Challenges:
A: In the thread about the new 125g setup, repeat the part starting with "# New 125g setup" and going on through "bit again damn!", swapping "bug" for "itch".
B: Answer these about the thread on the new 125g setup:
(i) What size tank did hiroku upgrade from?
(ii) Whom did hiroku ask about the weight of the rocks?
(iii) On which side did boun say the water line is lower?

Passage to read:
++++++++++++++++++++

# New 125g setup !!



## hiroku (Nov 7, 2012)

I just upgraded from a 55gg to a 125g I swore to myself the 55 was my last upgrade lol but then the bug bit again damn!
Most ppl would call me crazy for the mixes of breed I have in the tank
But so far they killed each other yet there are fights and battle scars but nothing fatal!

Let me know what u guys think of the decor.


----------



## Y2KGT (Jul 20, 2009)

It looks good however I'd be worried about all the rocks on the right hand side putting so much pressure on the bottom glass.

I'd also fill the tank to the top. I hate seeing a 3/4 filled tank.

Congrats on the new tank.
--
Paul


----------



## hiroku (Nov 7, 2012)

thanks ya I was worried too I ask the owner at AI and he said it was fine i have no idea who's right or wrong but i guess better safe than sorry i'll take some out and put smaller ones 
I was up till 2 doing it I wanted to get a bit more air in there for the fish I will top off the tank tonight lol!


----------



## boun (Feb 16, 2012)

Setup looks good. I concer with amount of the rocks/weight. There could be to much pressure on the right. Also noted that the tank is not level as well. It might be due to much weight on the right since the water line on the left is lower. Try removing some of the rocks and see if that helps.

++++++++++++++++++++

Dataset extract:

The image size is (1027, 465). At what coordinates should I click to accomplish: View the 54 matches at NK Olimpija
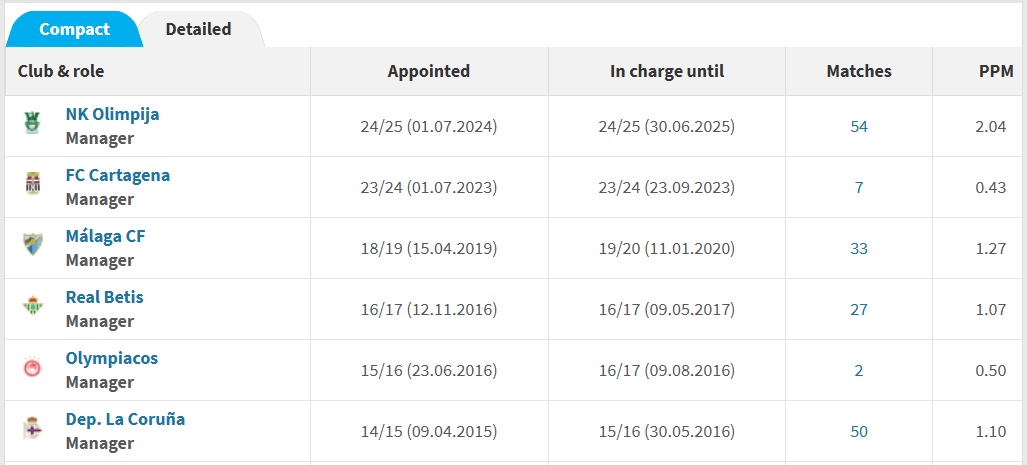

++++++++++++++++++++

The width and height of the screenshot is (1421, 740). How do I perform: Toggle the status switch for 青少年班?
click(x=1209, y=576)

++++++++++++++++++++

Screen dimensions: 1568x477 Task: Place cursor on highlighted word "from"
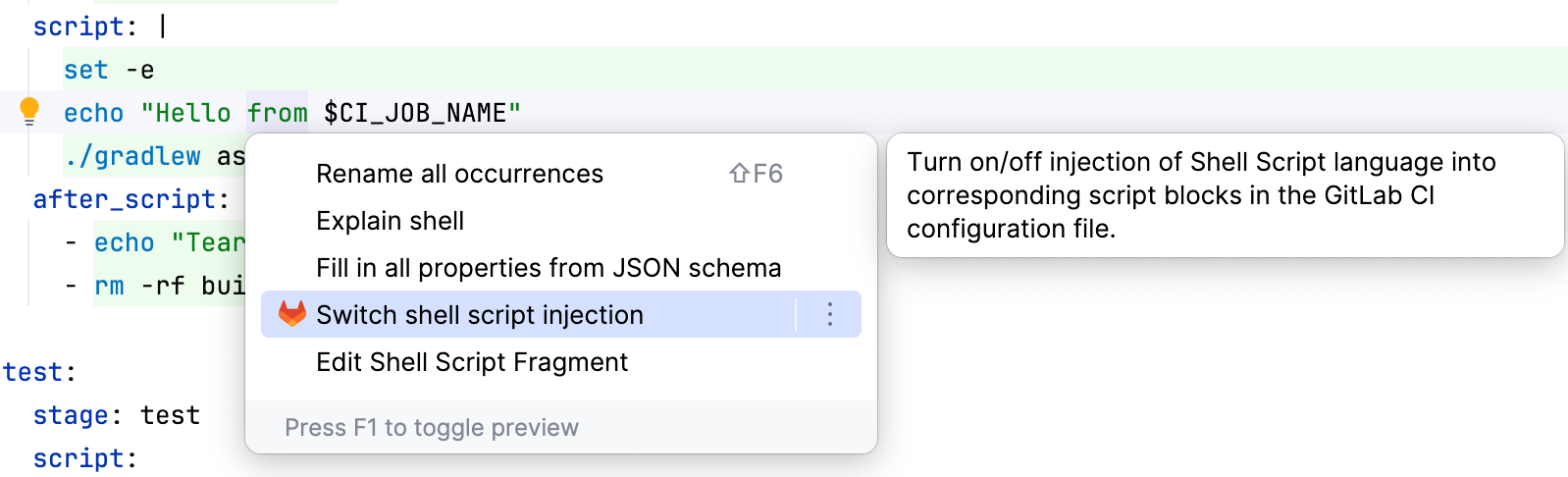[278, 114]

++++++++++++++++++++

Written responses:
A:
# New 125g setup !!



## hiroku (Nov 7, 2012)

I just upgraded from a 55gg to a 125g I swore to myself the 55 was my last upgrade lol but then the itch bit again damn!

B:
(i) A 55g tank.
(ii) The owner at AI.
(iii) The left side.